Tata Motors Q4 results 2026: Profit jumps nearly 70% to ₹2,406 crore; board recommends a final dividend of ₹4

Tata Motors Q4 results 2026: Tata Motors, on Wednesday, 13 May, reported a 69.56% year-on-year (YoY) jump in its standalone profit to 2,406 crore for the March quarter of the financial year 2026 (Q4FY26).

In the same quarter of the previous financial year, Tata Motors’ profit was 1,419 crore.

Sequentially, or on a quarter-on-quarter (QoQ) basis, TMCV’s profit jumped more than fourfold from 561 crore in Q3FY26.

The automaker’s total revenue from operations during the quarter stood at 24,452 crore, up 22.3% YoY and 19.8% QoQ. In Q3FY26, Tata Motors’ revenue was 20,404 crore, while in Q4FY25, it was 19,999 crore.

EBITDA in Q4FY26 saw a healthy 35% rise to 3,400 crore, while EBITDA margin rose 130 bps YoY to 13.90%.

EBIT margin rose by 220 bps to 12.1%, aided by higher volumes, improved realisations, and continued cost efficiencies, partially offset by higher input costs.



For the full year FY26, revenue jumped 11% YoY to 77,399 crore, but profit declined 3.4% YoY to 3,362 crore. EBITDA rose 22% YoY to 10,200 crore, and the margin increased by 120 bps YoY to 13.20% in FY26.

Tata Motors’ CV segment wholesales for Q4FY26 stood at 1,32,000 units, marking a 25% growth. For FY26, total wholesales were 4,28,000 units, up 14%. Domestic and export volumes rose by 12% and 54% YoY, respectively, for the full year.

“FY26 marked a strong financial performance with robust EBITDA, profit and free cash flow. EBITDA margins in Q4 FY26 crossed ‘teens’ at 13.9% while full year FCF translated to nearly 12% of revenue, well ahead of our 2027 target,” said GV Ramanan, CFO, Tata Motors.

“Our robust cash position gives us the flexibility to pursue disciplined capital allocation while continuing to deliver meaningful returns to shareholders. While near-term headwinds, including commodity cost pressures, are expected to persist, we remain confident in our ability to navigate these challenges through operational efficiency, pricing discipline, and proactive supply chain management,” said Ramanan.

Tata Motors said strong operational performance and efficient working capital management through the year resulted in consistent growth in full-year free cash flow of 9,200 crore. Net cash for the domestic business stood at 7,500 crore as of March 31, 2026.

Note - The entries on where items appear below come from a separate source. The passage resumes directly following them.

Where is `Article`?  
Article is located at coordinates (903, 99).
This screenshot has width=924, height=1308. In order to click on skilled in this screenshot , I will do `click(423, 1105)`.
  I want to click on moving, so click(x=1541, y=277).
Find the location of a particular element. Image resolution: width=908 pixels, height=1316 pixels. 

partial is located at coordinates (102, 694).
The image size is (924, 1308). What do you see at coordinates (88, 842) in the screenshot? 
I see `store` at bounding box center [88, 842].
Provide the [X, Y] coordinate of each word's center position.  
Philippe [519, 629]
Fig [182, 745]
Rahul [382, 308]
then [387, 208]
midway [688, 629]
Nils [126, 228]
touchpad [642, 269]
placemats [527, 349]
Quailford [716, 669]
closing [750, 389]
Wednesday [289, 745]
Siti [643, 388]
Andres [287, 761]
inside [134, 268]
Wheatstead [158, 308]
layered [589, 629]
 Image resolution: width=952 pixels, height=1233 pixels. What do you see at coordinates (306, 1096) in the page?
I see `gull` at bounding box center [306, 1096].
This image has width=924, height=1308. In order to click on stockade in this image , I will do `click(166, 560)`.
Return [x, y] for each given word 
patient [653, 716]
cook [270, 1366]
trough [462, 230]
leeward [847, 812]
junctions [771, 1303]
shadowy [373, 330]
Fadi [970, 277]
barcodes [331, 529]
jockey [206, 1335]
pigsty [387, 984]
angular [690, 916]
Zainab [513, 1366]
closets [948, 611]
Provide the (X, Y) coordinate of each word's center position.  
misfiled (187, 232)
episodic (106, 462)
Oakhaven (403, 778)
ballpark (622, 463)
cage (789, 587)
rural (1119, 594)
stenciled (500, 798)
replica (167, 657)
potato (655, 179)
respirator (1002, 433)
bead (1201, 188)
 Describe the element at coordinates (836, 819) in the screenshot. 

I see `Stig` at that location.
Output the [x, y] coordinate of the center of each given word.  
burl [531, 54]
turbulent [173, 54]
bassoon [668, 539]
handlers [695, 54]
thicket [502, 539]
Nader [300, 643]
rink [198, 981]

A disciplined approach to capital allocation has led to an industry-leading auto ROCE of 72% in FY26, up from 61% in FY25, Tata Motors said.

Meanwhile, the company’s board recommended a final dividend of 4 per share, subject to shareholders’ approval.

“FY26 marked a clear inflection point for the commercial vehicles industry, with volumes surpassing the pre-FY19 peak, supported by GST 2.0 reforms and sustained infrastructure spending. For Tata Motors Commercial Vehicles, FY26 was a landmark year as we delivered milestones of revenues and profits and reinforced industry leadership and strengthened our market position,” Girish Wagh, MD & CEO, Tata Motors, said.

Wagh said the underlying demand fundamentals remain resilient despite geopolitical uncertainties, which have signalled some moderation in the near term.

“With strong business fundamentals, proactive risk mitigation, disciplined execution and a refreshed portfolio offering industry-leading TCO and smart digital solutions, we remain agile and well-positioned to sustain momentum through customer-centric solutions to create long-term stakeholder value,” said Wagh.

Tata Motors’ share price ended 0.74% lower at 384.35 on the BSE on Wednesday, 13 May.